I danesi poi sono persone che si fanno i fatti loro, quando Sali sul treno raramente senti squillare un telefono o senti chiacchierare. Sovente hanno l’Ipod alle orecchie, però se domandi loro informazioni ti rispondono molto gentilmente. La cosa divertente è successa dopo la lezione di Leggere Torino! Protagoniste: io, la prof torinese, una ragazza di Cagliari e una cinese di Shangai che parla italiano nel corridoio dell’università a chiacchierare amabilmente. A un certo punto si apre una porta di una classe e una ragazza ci invita a non fare troppo rumore perché disturbiamo la lezione! Ah, les Italiens!!!

Vi terrò aggiornati, promesso!
Prossimo post sarà sul cibo, quello loro e quello cucinato da noi! Con foto della nostra dispensa!!
A presto!

giovedì 7 febbraio 2008

Il sole e la neve. Diario di una che parte


Come cambiano le cose da un giorno all'altro...
Nevicava il 4 febbraio 2008. Fiocchi grossi come una noce.
E oggi splende il sole, nel cielo azzurro. Sembra faccia anche caldo, ma questo sole e questo cielo limpido si beffano di noi.
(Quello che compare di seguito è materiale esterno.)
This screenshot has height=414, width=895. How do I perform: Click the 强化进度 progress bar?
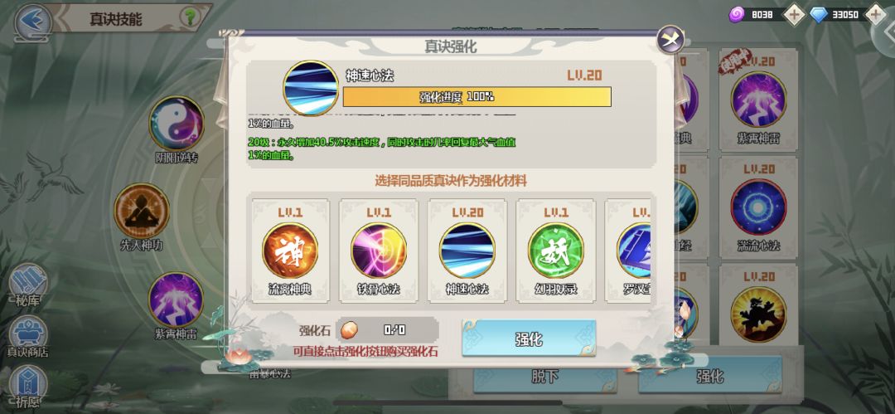click(477, 96)
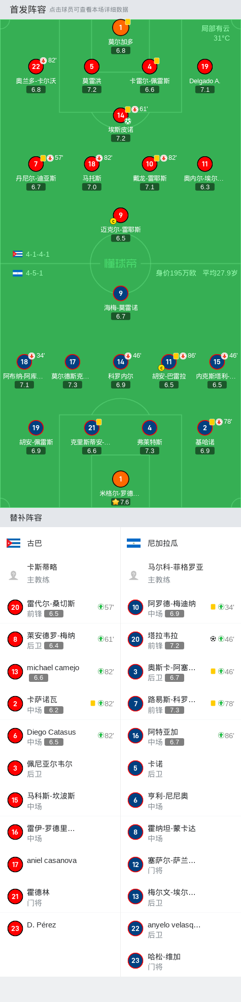Select 马托斯 number 18 midfielder
The image size is (241, 1002).
(91, 164)
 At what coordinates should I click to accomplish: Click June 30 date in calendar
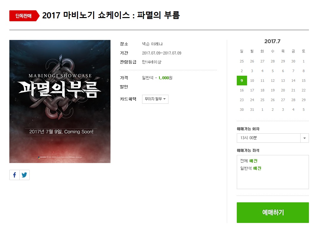(x=293, y=61)
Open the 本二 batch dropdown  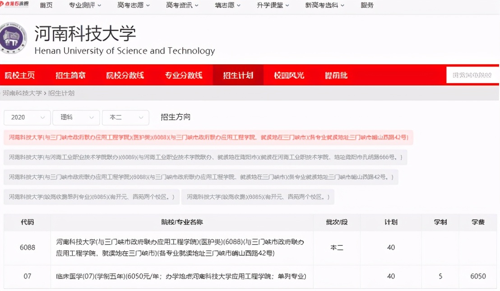click(x=125, y=117)
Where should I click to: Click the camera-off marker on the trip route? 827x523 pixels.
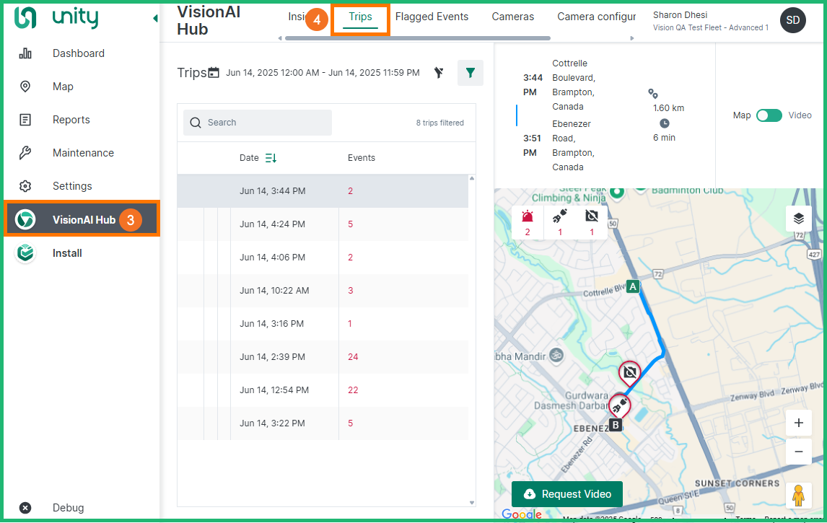click(630, 372)
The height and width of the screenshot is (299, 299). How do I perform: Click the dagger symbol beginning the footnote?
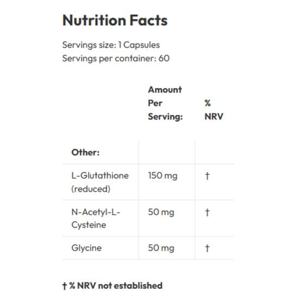(65, 286)
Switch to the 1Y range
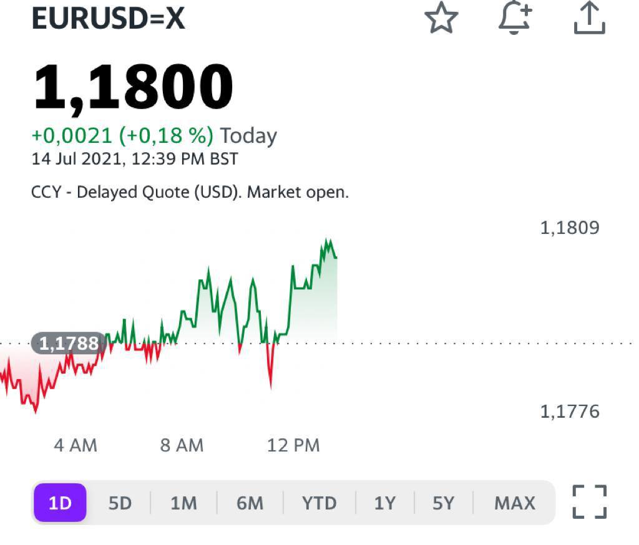The height and width of the screenshot is (545, 639). click(384, 503)
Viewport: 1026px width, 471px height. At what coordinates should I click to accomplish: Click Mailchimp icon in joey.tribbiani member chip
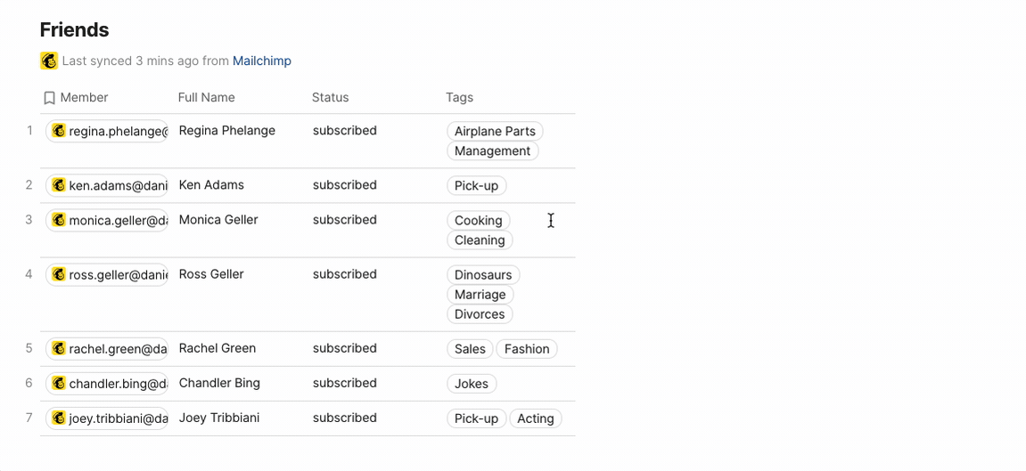(59, 418)
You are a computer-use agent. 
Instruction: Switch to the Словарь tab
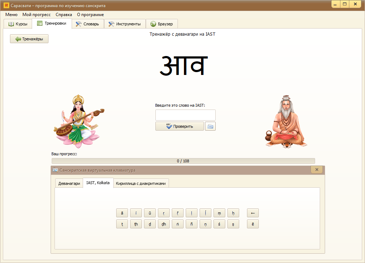coord(88,24)
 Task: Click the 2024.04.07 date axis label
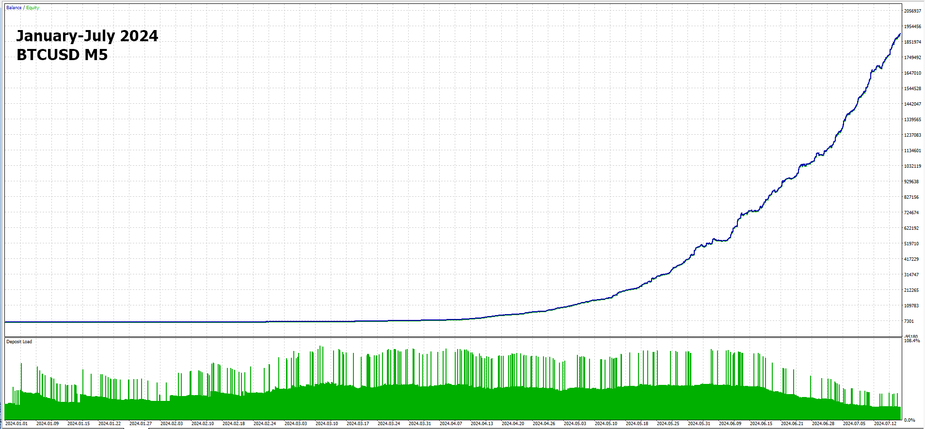point(450,424)
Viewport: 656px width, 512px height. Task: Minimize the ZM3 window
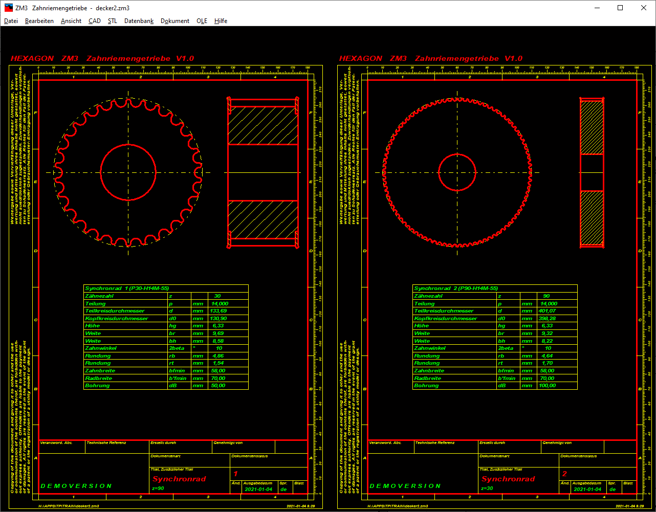click(596, 8)
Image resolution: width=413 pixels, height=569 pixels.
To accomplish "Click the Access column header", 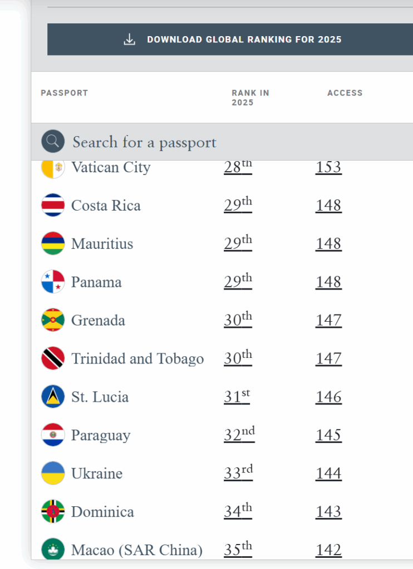I will tap(345, 93).
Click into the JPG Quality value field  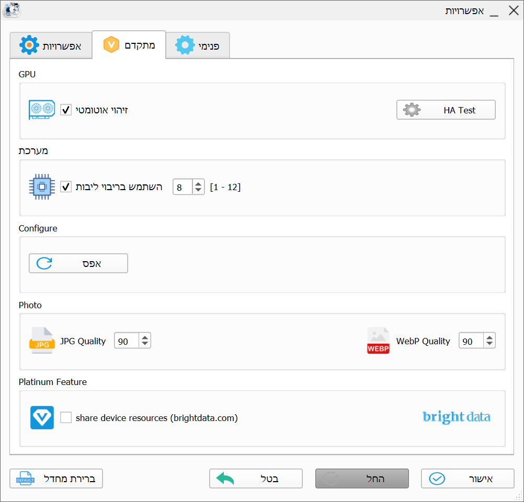(x=127, y=341)
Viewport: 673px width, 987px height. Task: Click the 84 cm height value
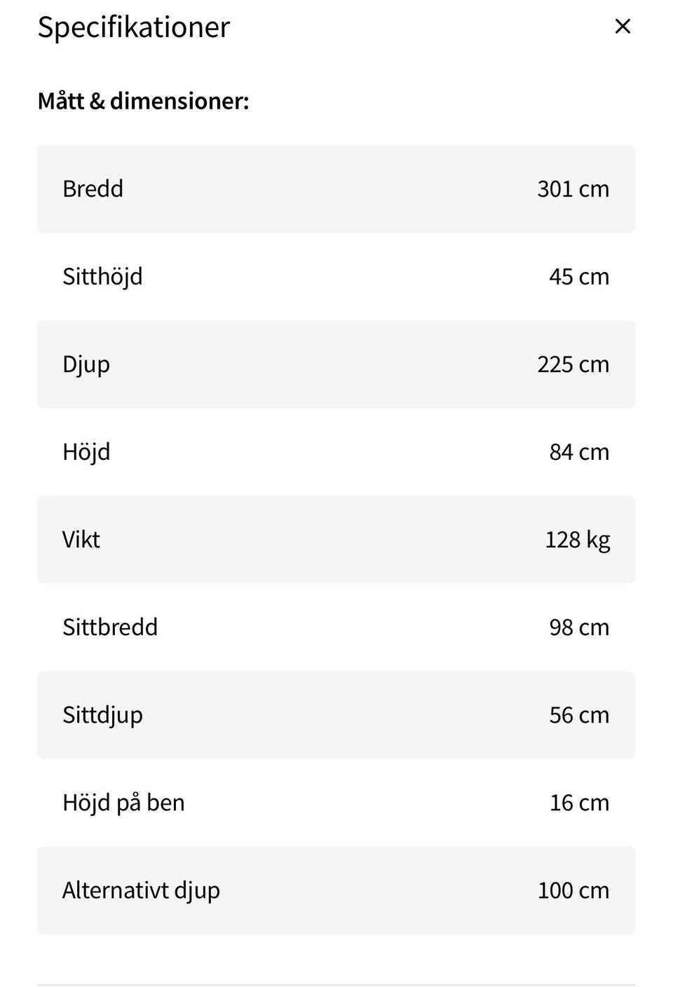pyautogui.click(x=578, y=452)
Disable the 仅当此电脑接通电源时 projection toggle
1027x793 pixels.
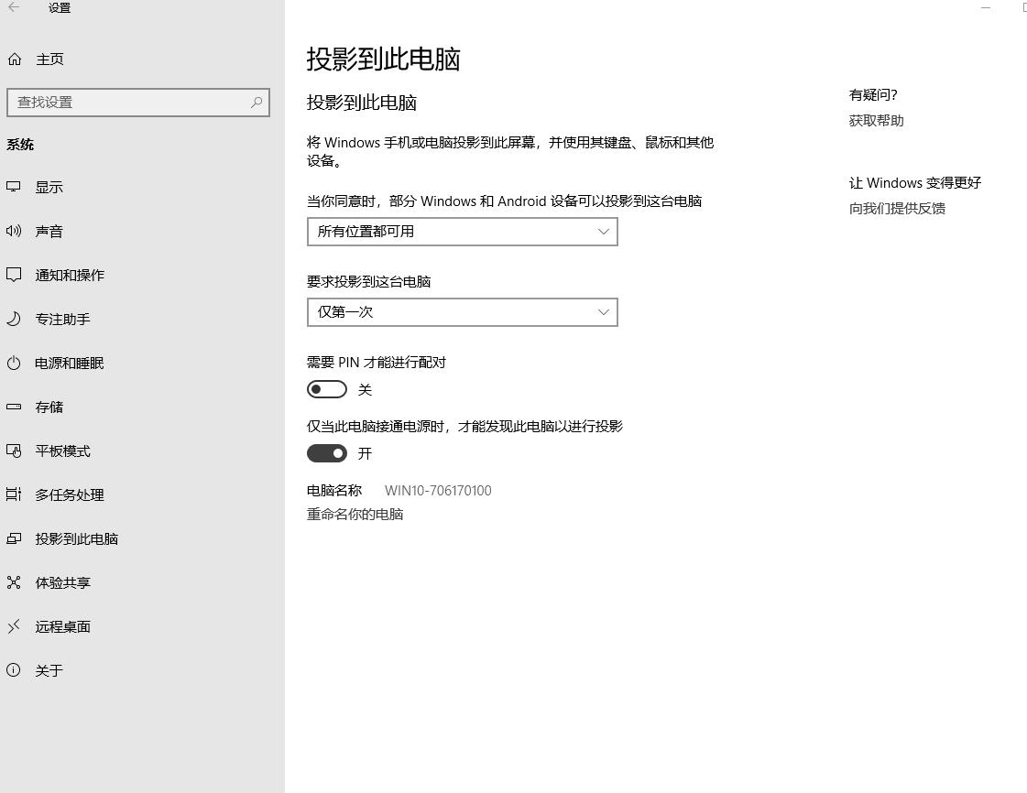click(x=327, y=453)
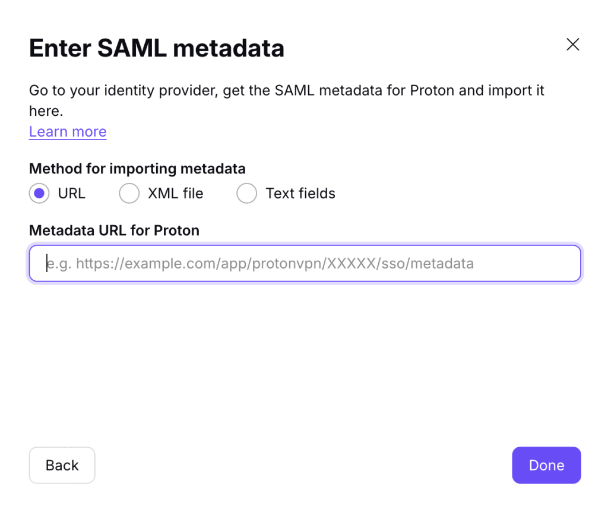Switch the import method to Text fields
The image size is (608, 509).
click(246, 194)
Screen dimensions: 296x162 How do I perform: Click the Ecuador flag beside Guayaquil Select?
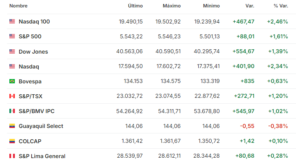tap(12, 126)
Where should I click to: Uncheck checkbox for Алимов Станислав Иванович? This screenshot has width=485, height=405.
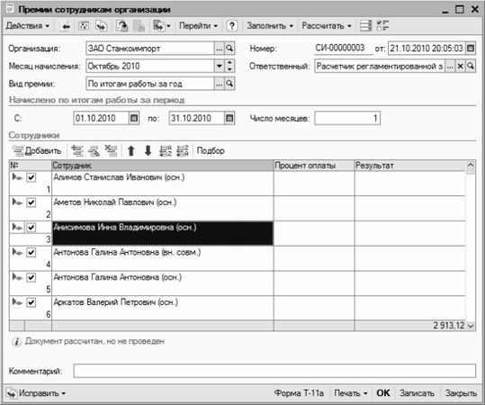point(31,177)
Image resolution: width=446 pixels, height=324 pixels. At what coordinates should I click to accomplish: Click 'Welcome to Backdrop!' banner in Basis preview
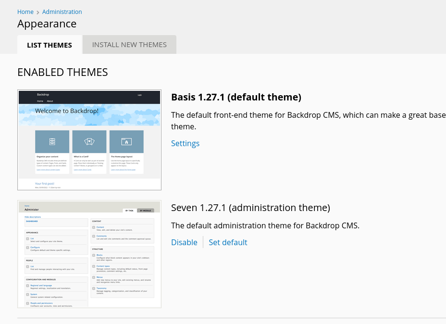(x=67, y=111)
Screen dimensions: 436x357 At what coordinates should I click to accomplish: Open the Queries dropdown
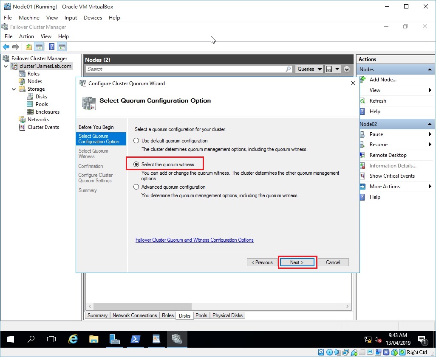pos(309,69)
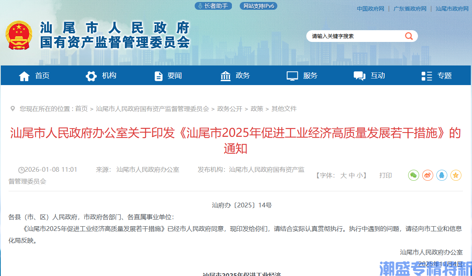Visit the 中国政府网 link

pyautogui.click(x=370, y=8)
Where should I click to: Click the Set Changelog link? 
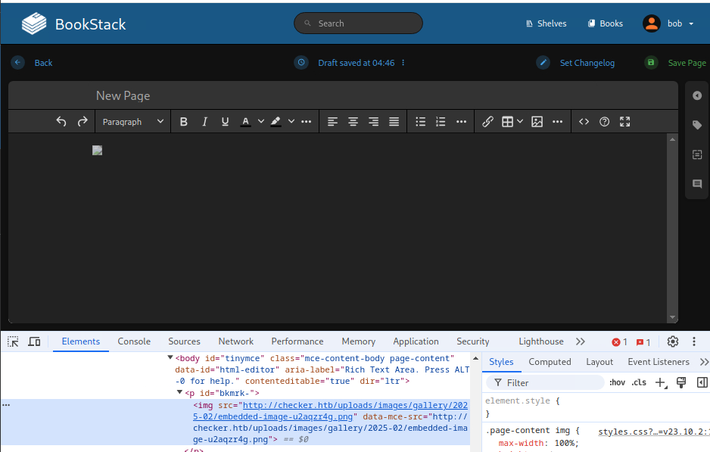tap(587, 63)
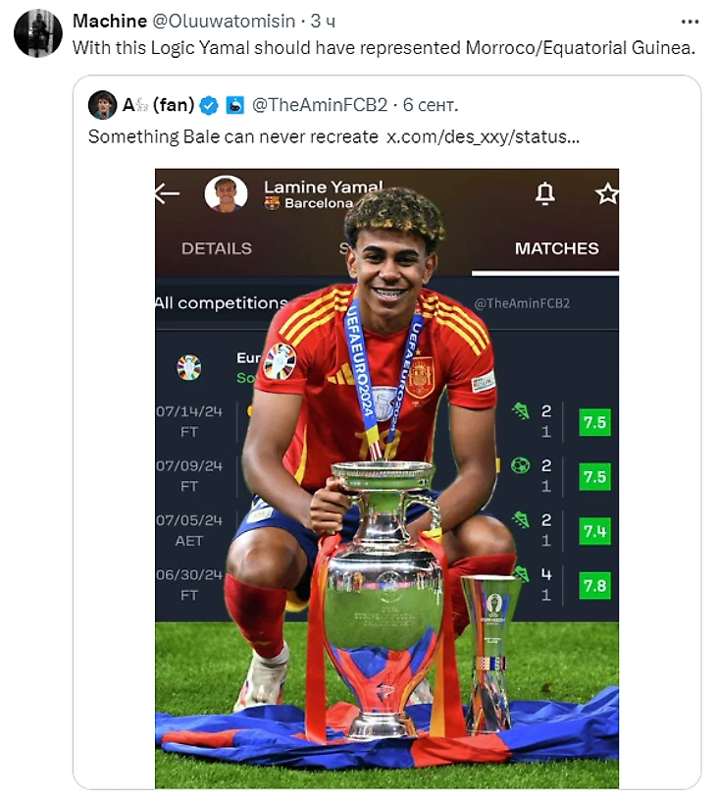
Task: Click the 7.8 rating badge
Action: 595,586
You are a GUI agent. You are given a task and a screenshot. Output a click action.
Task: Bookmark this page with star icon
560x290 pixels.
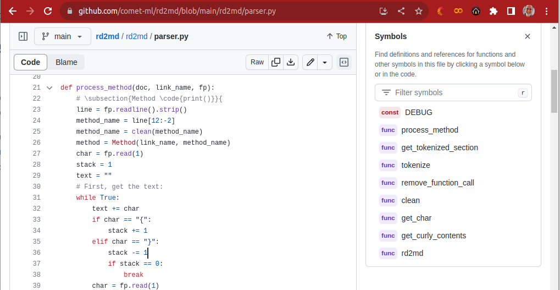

La brezza c’è ed è quella che ti fa stringere nel cappotto, infilare le mani nelle tasche e cercare di coprirsi il naso con la sciarpa.
Ieri con il sole sembrava di essere in un paese lunare, tutto bianco e cotonoso. La neve mi piace, cambia le cose pur lasciandole uguali, si fa attendere, non è da tutti avere paesaggi innevati, ma quando viene incarta tutto, lo rende soffice, nuovo. Un foglio bianco da riempire. Una nuova vita da vivere.
Sono ancora qui, ho mucchi di roba da infilare nella mia bella valigia nuova. La mia vita in due bagagli, le mie cose in 40 kg.
Ci vorrei mettere i sorrisi dei miei amici, i baci dei miei parenti, l'affetto dei miei genitori, i salti del mio cane, gli sguardi sfuggenti di mio papà, le mani ruvide di lavoro della mia mamma, la frivolezza di mia sorella, il Sano Egoismo che le mie amiche Veline vorrebbero che avessi, la prudenza di qualcuna e la voglia di vivere dell'altra, il coraggio della Mia Collega, i consigli di Elle, e tanto altro ancora, che nei 40 kg non entrerebbe mica! Ma che sta tutto ben compresso nel mio cuore, che quello, non ha peso limite!